Pick out each line of the records in which the word "agent" appears.
Provided records Block Start
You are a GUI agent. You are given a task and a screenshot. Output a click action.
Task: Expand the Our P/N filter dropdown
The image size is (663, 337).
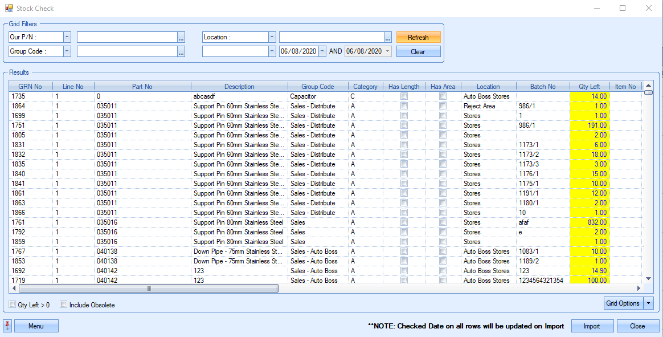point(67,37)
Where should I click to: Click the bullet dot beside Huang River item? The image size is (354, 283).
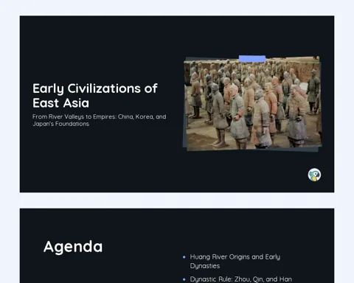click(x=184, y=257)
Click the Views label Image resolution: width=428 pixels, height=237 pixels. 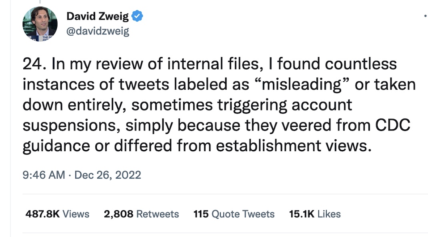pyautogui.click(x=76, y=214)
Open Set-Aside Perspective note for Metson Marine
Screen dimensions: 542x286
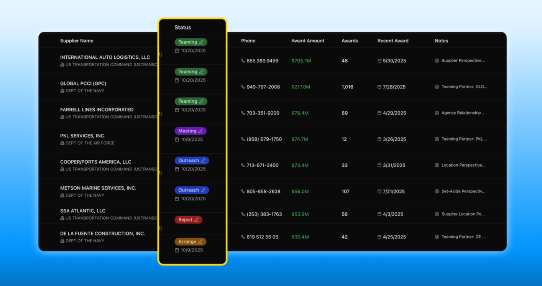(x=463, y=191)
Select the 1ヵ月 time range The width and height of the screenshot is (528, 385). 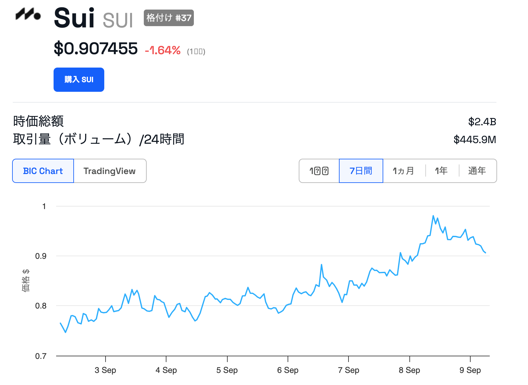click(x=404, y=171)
Provided records Block End
Provided records Block Start
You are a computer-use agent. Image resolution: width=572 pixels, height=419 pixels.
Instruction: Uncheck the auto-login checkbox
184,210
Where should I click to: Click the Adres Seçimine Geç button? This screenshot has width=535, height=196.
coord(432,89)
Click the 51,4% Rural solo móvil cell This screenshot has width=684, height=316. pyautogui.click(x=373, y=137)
Provided records Block End
Provided records Block Start
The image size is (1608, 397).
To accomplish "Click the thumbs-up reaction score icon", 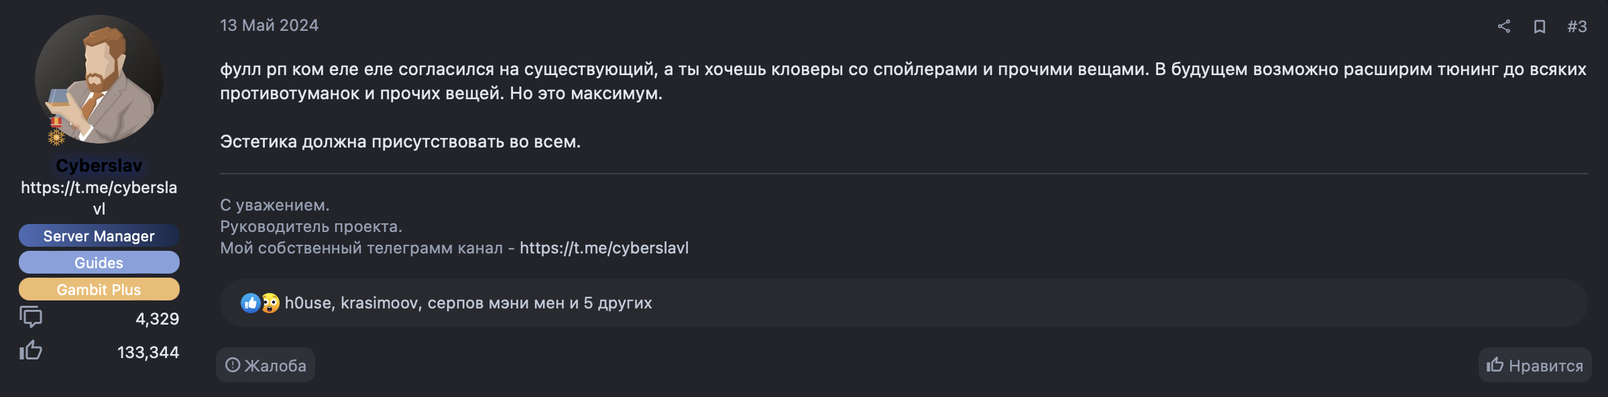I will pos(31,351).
Provided records Block End
• Written answer
You are a GUI agent. You are given a task and a screenshot. Output a click action.
You are a computer-use agent. Image resolution: width=572 pixels, height=419 pixels.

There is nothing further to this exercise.